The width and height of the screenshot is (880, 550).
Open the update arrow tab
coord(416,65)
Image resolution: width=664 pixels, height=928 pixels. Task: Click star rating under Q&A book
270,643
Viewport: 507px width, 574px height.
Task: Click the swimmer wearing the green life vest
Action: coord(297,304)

____

Geben Sie die gesamte Auflistung neu wieder und setzen Sie dabei „refresh arrow“ an die Stelle von „update arrow“. Alles Übrige bleibt unverändert.

The width and height of the screenshot is (880, 550).
Open the refresh arrow tab
coord(416,65)
Image resolution: width=664 pixels, height=928 pixels. Task: Click star rating under Q&A book
270,643
Viewport: 507px width, 574px height.
Task: Click the swimmer wearing the green life vest
Action: coord(297,304)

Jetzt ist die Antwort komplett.